== LISTED RECORDS

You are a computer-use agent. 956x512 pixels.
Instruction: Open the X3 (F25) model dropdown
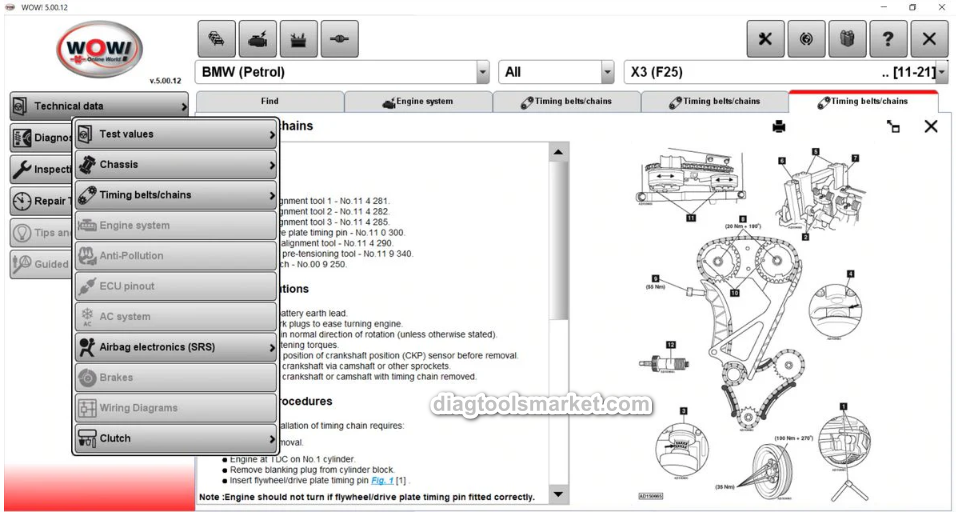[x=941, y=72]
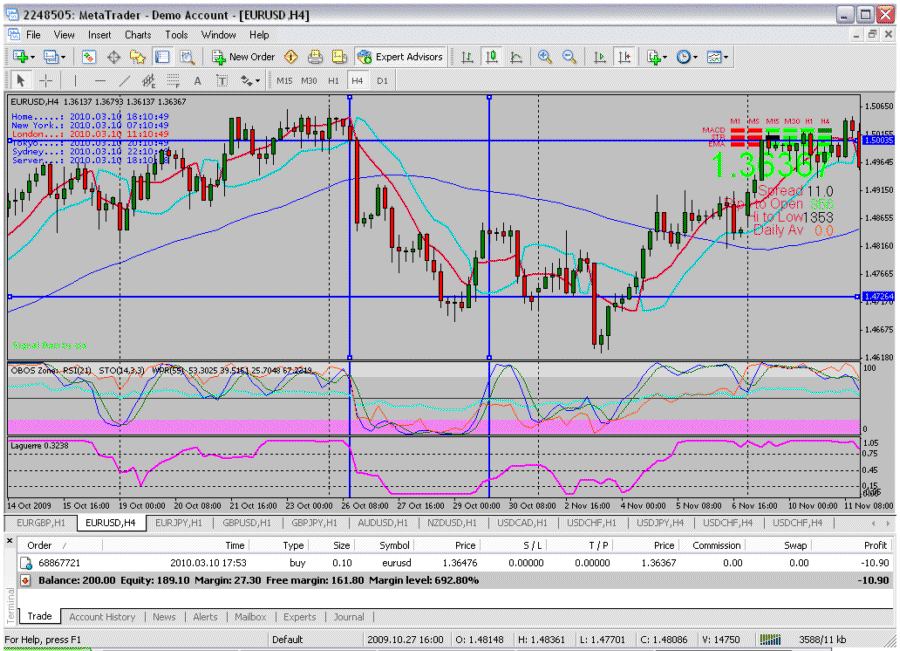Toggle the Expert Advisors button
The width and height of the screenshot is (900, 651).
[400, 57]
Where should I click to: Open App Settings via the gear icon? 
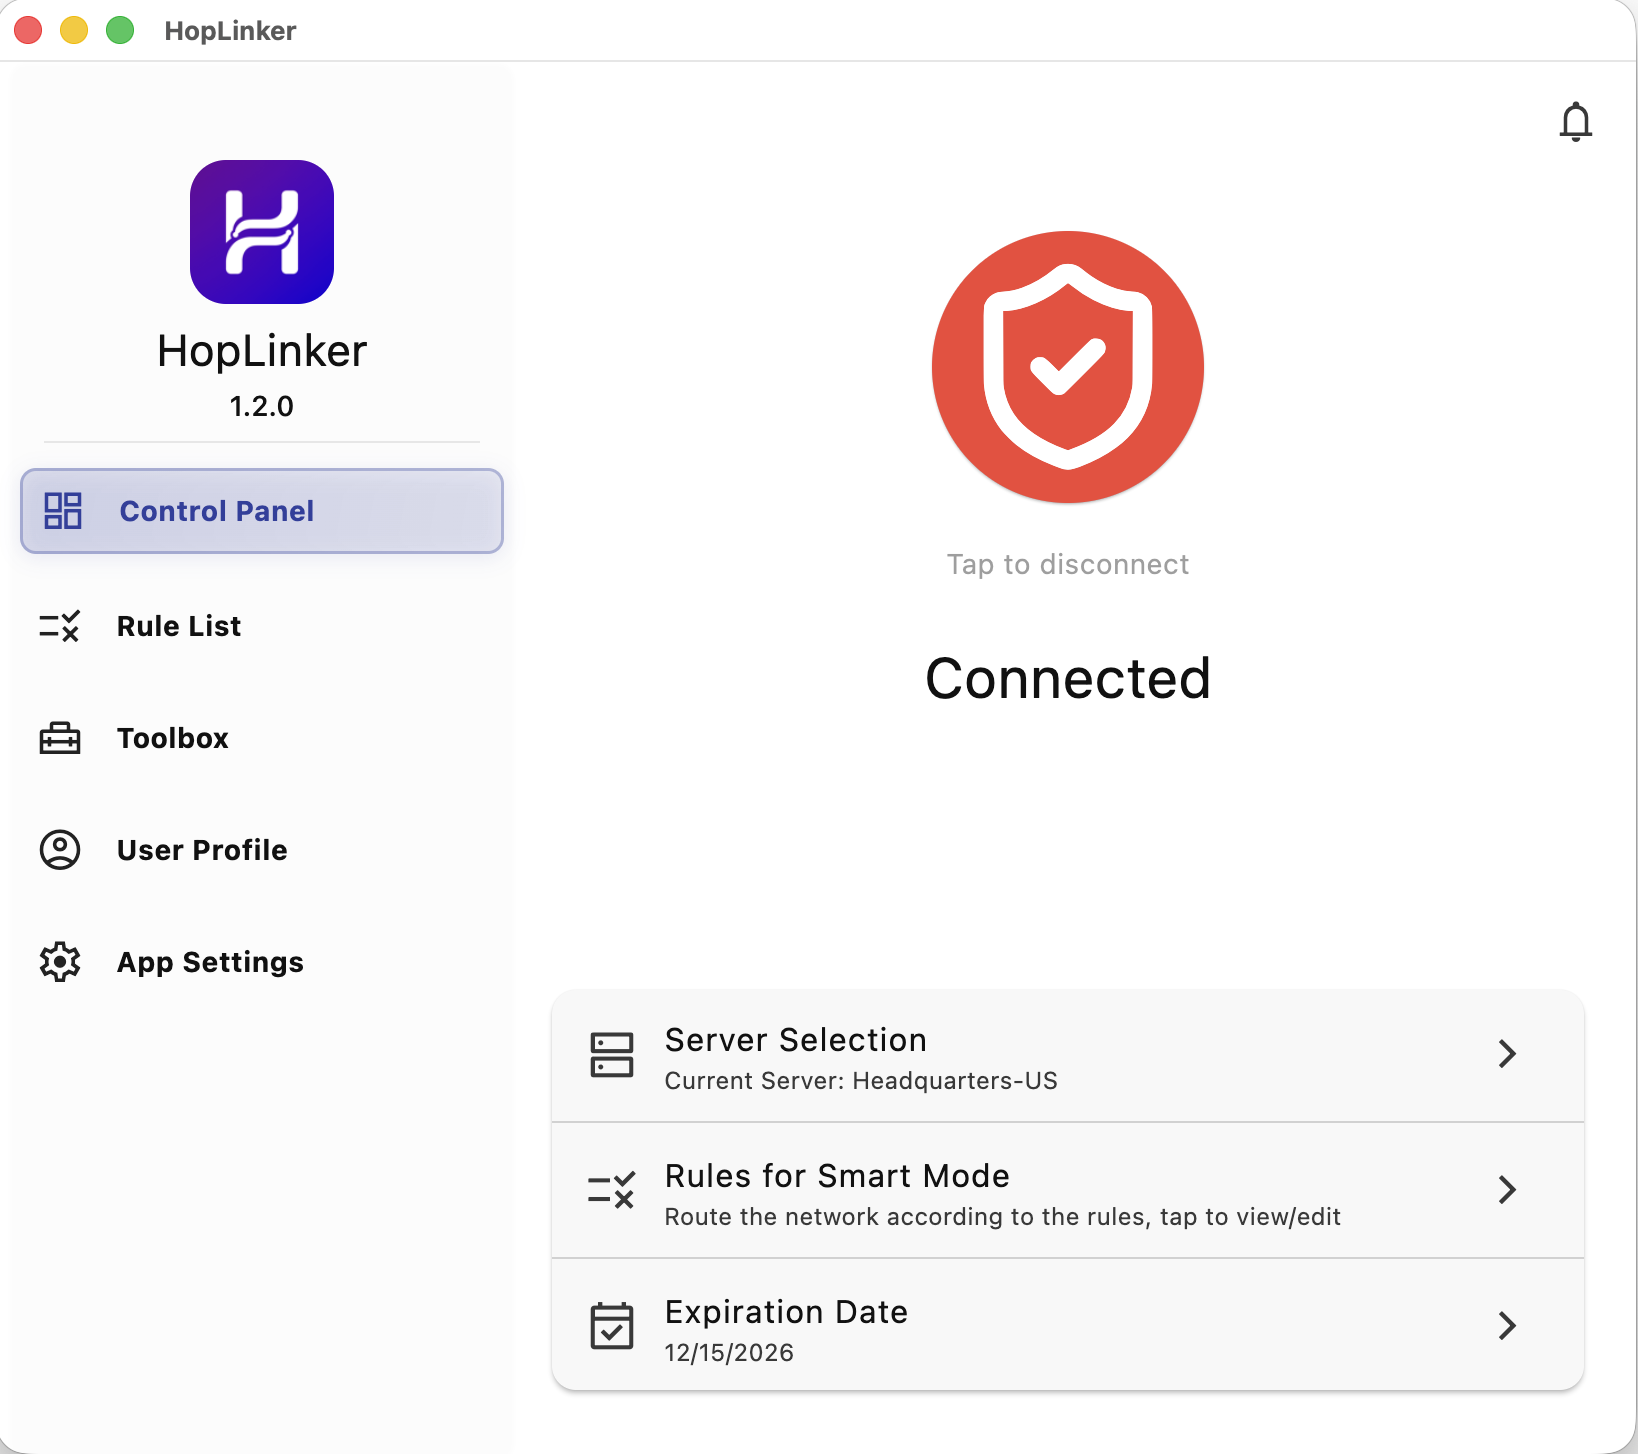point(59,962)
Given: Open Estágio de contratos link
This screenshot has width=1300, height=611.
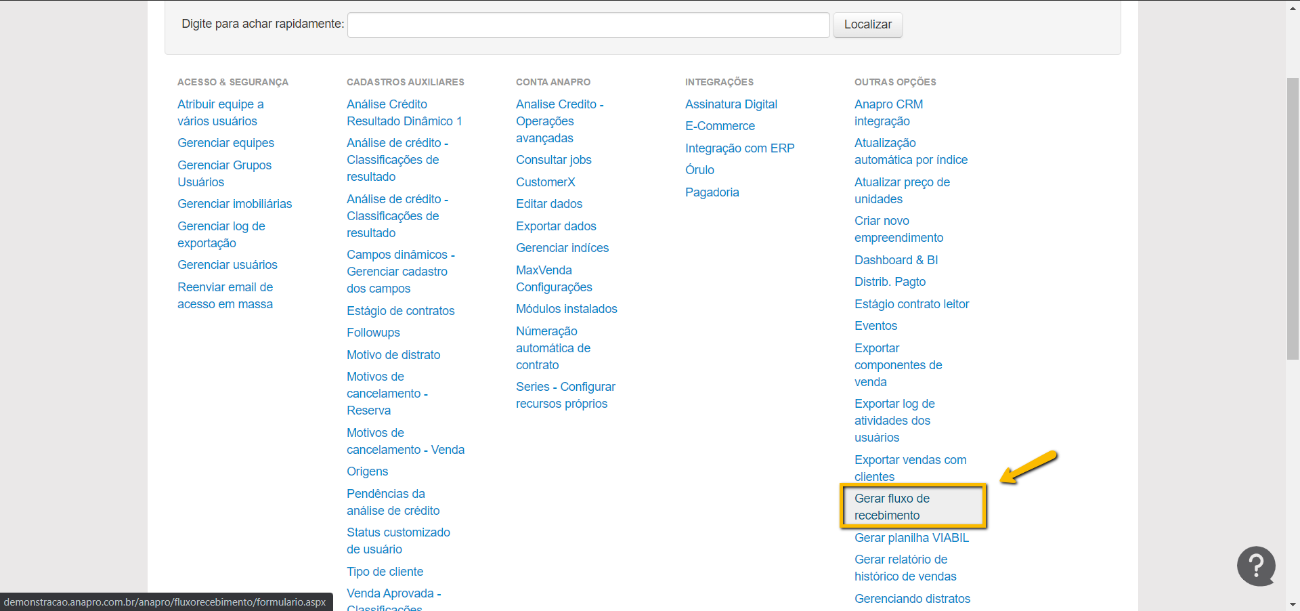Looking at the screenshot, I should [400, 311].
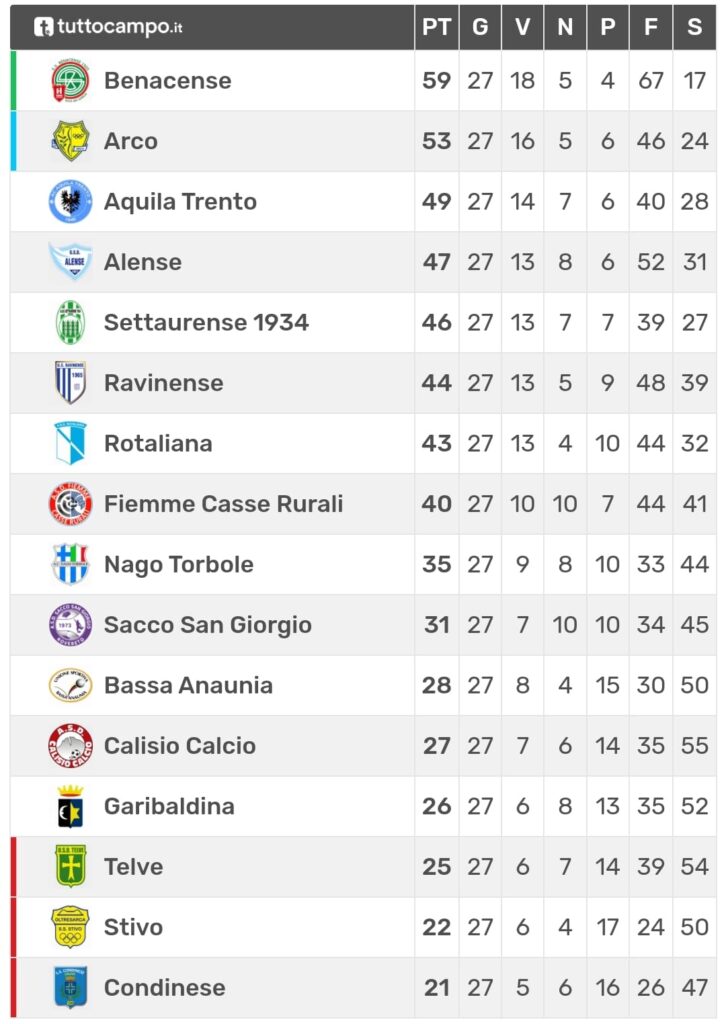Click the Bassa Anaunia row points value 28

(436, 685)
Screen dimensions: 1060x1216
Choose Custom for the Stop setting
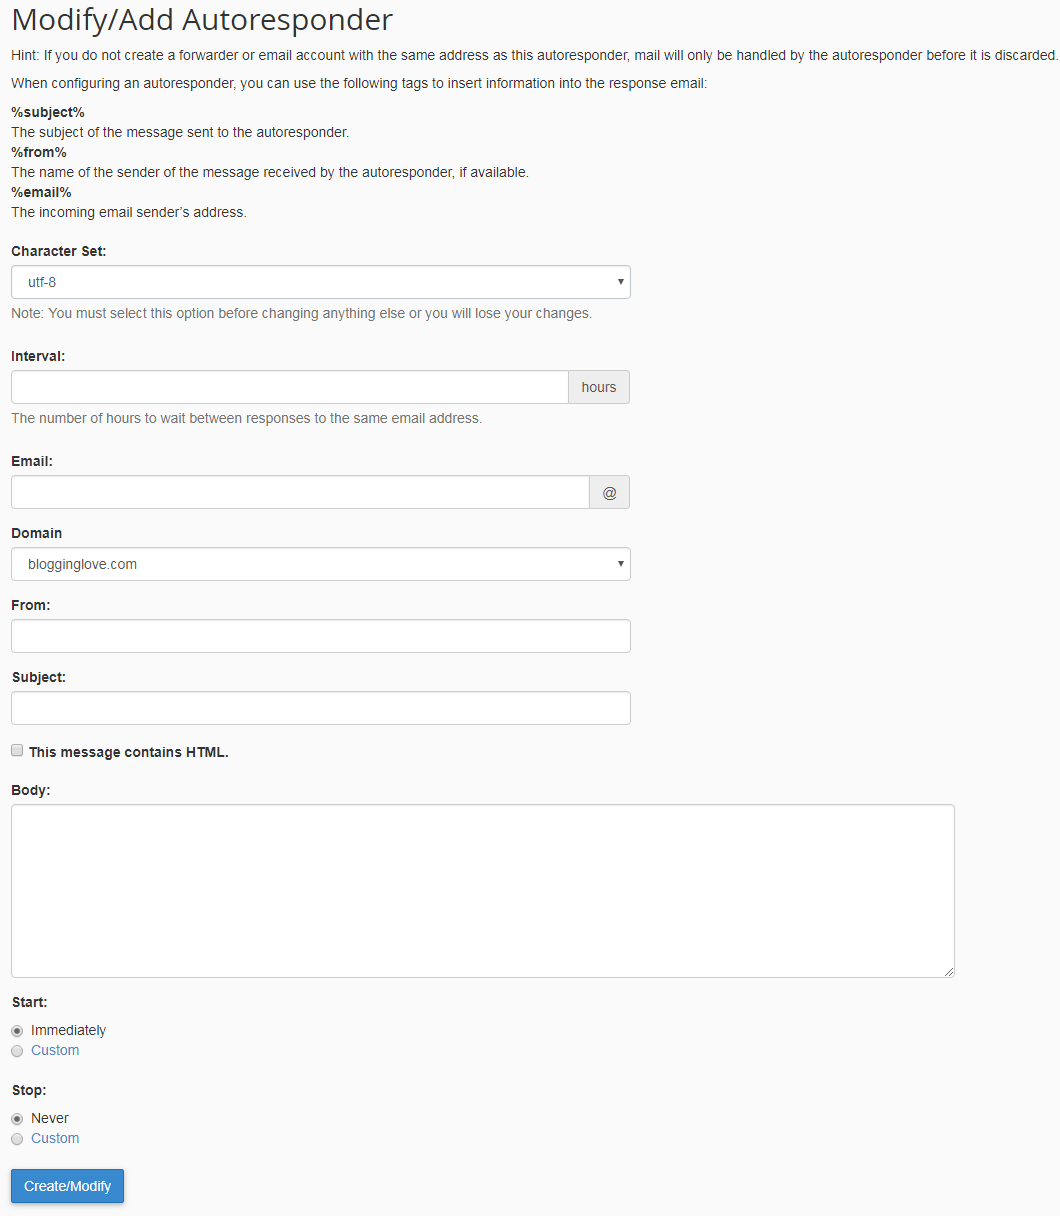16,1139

====

STATED PROBLEM: Reproduce the part of the data that opens with the line containing "Given: Open Estágio de contratos link" and closes at the end of the data, leaving the pictures out.

WRITTEN ANSWER:
Given: Open Estágio de contratos link
This screenshot has width=1300, height=611.
Looking at the screenshot, I should [400, 311].
Click the Bassa Anaunia row points value 28

(436, 685)
Screen dimensions: 1060x1216
Choose Custom for the Stop setting
16,1139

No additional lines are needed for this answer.